At any level of fitness, it’s important to think about the way you move and the intention guiding your actions. Shaolin Master Hu­­­ from The Spa at Mandarin Oriental, Sanya emphasises the importance of tuning into the senses. One simple way to do this is to pair your favourite exercise with your favourite playlist. “Find yourself 30 minutes every day to practise your favourite exercise to music you like,” says Master Hu. “Let your mind and movement follow the music speed naturally when you're exercising. This will help to trigger your inner emotions and convert them to outer strength, providing a release through your workout. Keep doing this for a few weeks, you will find balance for your body and peace for your spirit."

Couples massage beds at Mandarin Oriental, Boston

Take care of your mental health

Restrictions to curb the spread of coronavirus have driven stress, anxiety and depression far above normal levels, according to research. More than ever, it’s important to extend your self-care to your mental health. This could include taking time for silence, contemplation and mindfulness. At Mandarin Oriental, Boston therapists use a blend of balancing aromatherapy oils and massage in their Inner Strength treatment to ease physical tension and emotional anxiety resulting from a traumatic experience or stressful time in your life.

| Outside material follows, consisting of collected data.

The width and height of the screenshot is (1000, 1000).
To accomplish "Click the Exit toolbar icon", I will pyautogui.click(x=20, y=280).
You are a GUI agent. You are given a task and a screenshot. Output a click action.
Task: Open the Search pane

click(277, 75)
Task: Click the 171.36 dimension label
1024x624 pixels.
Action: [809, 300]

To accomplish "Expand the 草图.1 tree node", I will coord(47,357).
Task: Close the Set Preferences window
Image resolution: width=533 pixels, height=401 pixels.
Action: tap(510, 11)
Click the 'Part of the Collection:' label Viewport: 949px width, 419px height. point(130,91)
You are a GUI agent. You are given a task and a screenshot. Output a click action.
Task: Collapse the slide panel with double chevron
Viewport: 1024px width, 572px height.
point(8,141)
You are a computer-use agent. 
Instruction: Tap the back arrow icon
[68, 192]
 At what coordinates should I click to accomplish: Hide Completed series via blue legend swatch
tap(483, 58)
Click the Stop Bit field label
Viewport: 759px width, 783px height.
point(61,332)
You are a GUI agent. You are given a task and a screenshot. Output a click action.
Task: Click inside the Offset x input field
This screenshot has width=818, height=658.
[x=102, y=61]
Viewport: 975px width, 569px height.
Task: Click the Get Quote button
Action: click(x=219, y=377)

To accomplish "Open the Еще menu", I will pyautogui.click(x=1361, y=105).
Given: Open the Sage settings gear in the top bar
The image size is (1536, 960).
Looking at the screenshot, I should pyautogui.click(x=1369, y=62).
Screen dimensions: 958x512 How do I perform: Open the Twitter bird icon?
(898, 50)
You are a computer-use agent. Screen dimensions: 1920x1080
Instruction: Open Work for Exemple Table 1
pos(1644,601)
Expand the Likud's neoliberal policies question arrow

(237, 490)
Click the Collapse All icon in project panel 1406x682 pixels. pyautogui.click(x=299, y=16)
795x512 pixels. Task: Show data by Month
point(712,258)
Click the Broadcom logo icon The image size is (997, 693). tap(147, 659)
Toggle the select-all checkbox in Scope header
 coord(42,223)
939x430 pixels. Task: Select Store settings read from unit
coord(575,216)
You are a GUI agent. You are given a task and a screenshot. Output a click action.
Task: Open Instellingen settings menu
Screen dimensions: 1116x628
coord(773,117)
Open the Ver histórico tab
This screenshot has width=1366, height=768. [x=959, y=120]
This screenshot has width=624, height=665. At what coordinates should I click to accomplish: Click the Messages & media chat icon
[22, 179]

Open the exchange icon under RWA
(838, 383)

Floating pool and lake at Mandarin Oriental, Lago di Como

Calming green spaces

We’ve come to value all our green spaces over the past year – and it’s been shown that spending time in nature improves your mood and reduces feelings of stress. Try laps of the 16-metre outdoor swimming pool at Mandarin Oriental, Lago di Como set in the waters of the lake. Or join a personal trainer to enjoy a scenic jogging route that winds through the resort’s leafy botanical park.

People idle along a deserted beach shoreline

Cultivate strength of character

As the author of Time and How to Spend it, James Wallman points out that the idea of transformation is important for cultivating resilience. Wherever you are in your life, he says, it’s important to stop and ask, “How can I grow here? What can I learn? What will I become next?”.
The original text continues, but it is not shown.